World War I, or the Great War (1914-1918), fractured the American worldview in ways that were beyond imagination. Many young Americans were in a state of shock after having witnessed death and destruction on such an unparalleled scale. The country that they once knew, as a safe haven built on tenets such as patriotism, faith, and morality (prior to the war) had fallen. All that remained was the population that felt lost, hopeless, scattered and at odds with the old norms of the society.

These sentiments pervaded many cultural aspects of change in the 1920s, including literature. Writers could no longer relate to the subject matter or the themes of the texts produced before the war. Although the term Lost Generation' was introduced by Gertrude Stein, a modernist American writer who made Paris her permanent home, it only gained popularity after Emest Hemingway included it in the epigraph of his novel The Sun Also Rises (published in 1926).

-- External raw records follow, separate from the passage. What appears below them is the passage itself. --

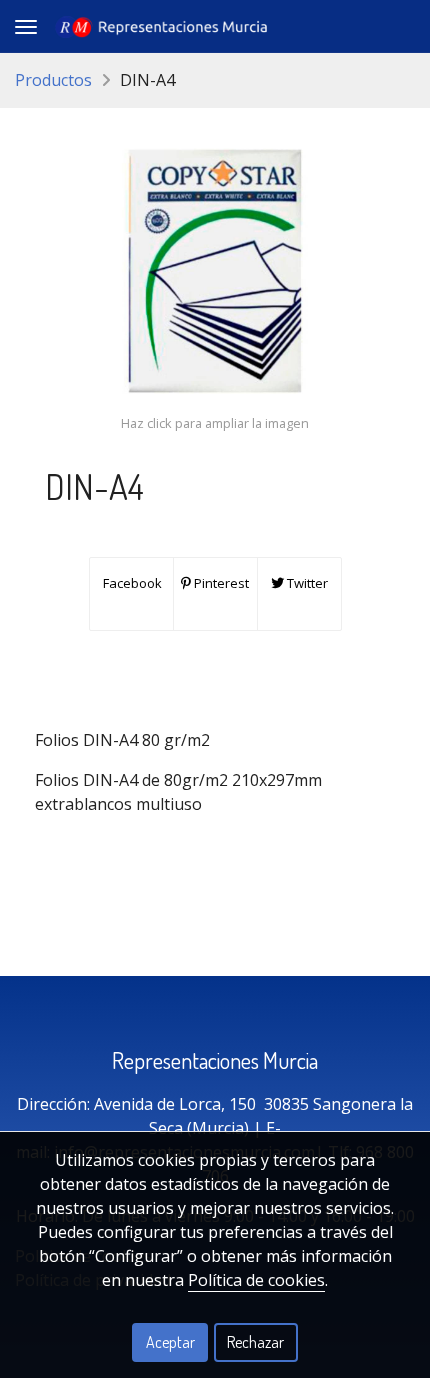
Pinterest (220, 583)
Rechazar (255, 1342)
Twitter (306, 583)
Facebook (131, 583)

As the story goes, Stein came upon the term when an auto mechanic upset with his young employee's unsatisfactory work on her car, referred to the nation's youth as a lost generation, difficult to prepare for work or focus

The Lost Generation, therefore, referred to that group of men and women who came of age during the First World War and felt disillusioned in the unfamiliar post-war world.

In literature, the Lost Generation was a group of American writers, most of whom immigrated to Europe and worked there from the end of World War I until the Great Depression.

A bohemian lifestyle of travel among intellectuals felt more appealing than remaining in a place where virtuous behaviour no longer existed, faith in religion was broken, and a connection to morality was questionable at best. So, the expatriate writers living in Europe wrote about the trials and tribulations of this Lost Generation, while, being a part of it themselves.

The most famous writers of the Lost Generation include Ernest Hemingway, F. Scott Fitzgerald, John Dos Passos, Gertrude Stein, and T.S. Eliot.